THE TENTH CIRCLE looks at that delicate moment when a child learns that her parents don't know all the answers and when being a good parent means letting go of your child. It asks whether you can reinvent yourself in the course of a lifetime, or if your mistakes are carried forever-if life is, as in any good comic book, a struggle to control good and evil, or if good and evil control you.

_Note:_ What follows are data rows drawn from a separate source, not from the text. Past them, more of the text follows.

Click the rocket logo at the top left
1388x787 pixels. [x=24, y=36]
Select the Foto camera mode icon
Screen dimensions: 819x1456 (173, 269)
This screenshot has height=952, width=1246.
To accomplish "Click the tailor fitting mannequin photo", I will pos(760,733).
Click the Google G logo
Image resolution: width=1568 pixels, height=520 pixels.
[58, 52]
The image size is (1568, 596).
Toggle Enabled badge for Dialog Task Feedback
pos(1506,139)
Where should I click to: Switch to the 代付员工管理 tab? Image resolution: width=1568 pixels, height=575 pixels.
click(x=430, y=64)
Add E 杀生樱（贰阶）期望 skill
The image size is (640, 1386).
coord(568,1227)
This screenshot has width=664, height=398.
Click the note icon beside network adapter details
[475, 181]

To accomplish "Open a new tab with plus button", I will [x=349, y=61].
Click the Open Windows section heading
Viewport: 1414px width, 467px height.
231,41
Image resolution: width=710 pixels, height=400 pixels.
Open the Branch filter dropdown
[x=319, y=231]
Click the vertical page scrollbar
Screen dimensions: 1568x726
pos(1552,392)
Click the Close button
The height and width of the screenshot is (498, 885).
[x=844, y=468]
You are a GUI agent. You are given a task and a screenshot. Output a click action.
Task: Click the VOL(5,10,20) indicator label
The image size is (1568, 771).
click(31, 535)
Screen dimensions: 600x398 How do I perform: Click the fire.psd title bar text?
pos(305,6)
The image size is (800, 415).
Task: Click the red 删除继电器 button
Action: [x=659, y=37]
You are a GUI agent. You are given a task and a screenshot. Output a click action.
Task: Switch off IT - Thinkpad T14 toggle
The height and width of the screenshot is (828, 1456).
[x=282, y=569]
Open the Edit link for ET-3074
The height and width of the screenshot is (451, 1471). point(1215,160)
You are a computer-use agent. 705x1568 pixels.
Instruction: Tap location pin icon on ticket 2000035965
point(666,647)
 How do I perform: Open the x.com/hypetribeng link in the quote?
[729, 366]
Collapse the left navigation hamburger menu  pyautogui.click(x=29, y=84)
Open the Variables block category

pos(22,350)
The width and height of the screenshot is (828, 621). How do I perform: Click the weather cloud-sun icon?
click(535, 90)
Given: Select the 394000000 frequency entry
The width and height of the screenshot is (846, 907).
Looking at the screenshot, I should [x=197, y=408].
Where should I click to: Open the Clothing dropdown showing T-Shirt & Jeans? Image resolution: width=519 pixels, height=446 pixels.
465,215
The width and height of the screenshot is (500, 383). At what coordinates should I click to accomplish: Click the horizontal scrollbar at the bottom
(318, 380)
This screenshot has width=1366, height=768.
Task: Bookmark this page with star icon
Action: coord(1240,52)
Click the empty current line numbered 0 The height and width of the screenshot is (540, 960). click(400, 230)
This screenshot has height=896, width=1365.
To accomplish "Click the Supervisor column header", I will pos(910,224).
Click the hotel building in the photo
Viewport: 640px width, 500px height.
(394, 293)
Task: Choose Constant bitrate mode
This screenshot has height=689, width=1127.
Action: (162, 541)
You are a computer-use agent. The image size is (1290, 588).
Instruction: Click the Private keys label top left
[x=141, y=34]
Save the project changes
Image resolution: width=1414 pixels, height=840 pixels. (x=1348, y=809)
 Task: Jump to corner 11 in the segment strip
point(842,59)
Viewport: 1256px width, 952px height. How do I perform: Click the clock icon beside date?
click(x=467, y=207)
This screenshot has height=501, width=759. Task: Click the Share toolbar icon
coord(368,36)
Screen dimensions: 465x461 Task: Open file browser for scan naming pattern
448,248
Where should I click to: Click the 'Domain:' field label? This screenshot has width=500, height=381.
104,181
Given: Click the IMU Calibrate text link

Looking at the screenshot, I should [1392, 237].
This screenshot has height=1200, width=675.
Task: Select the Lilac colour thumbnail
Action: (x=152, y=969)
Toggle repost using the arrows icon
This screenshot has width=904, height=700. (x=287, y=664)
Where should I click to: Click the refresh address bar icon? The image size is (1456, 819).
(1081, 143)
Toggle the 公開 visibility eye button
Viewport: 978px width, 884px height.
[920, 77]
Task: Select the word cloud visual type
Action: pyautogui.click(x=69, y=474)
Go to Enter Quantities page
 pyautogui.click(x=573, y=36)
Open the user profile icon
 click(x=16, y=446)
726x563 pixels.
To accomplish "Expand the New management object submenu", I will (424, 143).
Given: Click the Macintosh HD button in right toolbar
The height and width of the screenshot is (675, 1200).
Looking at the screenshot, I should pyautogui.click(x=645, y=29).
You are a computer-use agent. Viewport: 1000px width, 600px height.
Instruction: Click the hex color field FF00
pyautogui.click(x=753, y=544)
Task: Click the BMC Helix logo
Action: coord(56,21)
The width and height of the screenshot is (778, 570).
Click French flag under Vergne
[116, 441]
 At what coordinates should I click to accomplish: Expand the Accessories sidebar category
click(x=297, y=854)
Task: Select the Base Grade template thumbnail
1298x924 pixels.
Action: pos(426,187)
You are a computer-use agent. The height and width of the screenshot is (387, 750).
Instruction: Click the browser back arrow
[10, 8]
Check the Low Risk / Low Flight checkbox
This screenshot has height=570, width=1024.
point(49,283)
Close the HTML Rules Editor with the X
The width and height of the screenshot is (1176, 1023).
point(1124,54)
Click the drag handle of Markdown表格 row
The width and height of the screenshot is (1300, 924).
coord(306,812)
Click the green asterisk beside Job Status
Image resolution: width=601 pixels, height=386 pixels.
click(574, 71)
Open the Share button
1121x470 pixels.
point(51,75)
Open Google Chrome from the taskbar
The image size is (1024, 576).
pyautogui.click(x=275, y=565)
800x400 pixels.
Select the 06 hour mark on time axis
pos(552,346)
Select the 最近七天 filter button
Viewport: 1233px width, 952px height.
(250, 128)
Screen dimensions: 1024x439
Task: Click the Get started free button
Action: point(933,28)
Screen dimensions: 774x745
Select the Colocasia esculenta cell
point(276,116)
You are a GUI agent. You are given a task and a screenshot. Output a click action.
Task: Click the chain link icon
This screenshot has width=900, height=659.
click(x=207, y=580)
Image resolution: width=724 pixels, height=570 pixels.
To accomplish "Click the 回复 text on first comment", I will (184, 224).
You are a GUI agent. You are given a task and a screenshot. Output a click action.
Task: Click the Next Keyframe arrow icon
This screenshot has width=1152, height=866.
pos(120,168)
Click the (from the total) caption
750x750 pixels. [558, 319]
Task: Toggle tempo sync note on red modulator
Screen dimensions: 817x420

Alright. Since I have started this blog, I have recorded my thoughts on Jodi Picoult. I read my first book by her at about the New Year mark, and this is the 4th book I have read by her. I find I have an easier time bragging up a good book than explaining why I didn't like a bad book. I will sit here and look for every good moment and still probably give it a half decent mark for the good parts and ignore the bad. I think it is the whole, I don't want to be mean, thinking.

Anyways, I had said with Vanishing Acts that I read, I think it was last month, that I was not impressed with the novel. Vanishing Acts had good points to it, though. With The Tenth Circle, I enjoyed the first 100 pages or so. I thought we were looking at a good book, and I was curious to see how things were going to play out. Then, it just died. I started to notice that I was reading, but at the same time I was skimming. I have it now, though. The thing I don't like about Picoult is all the anti-climatic stuff. It is okay for a while, but this book was all this thinking. The father was thinking about his life in Alaska and his comic, the mother was thinking about her job and Dante's Inferno, and the daughter was a typical teenager. It's just, you would get into the story, and then there would like 5 pages of pointless rambling and then the story again. There was just too much, well, crap! I couldn't get into the story at all.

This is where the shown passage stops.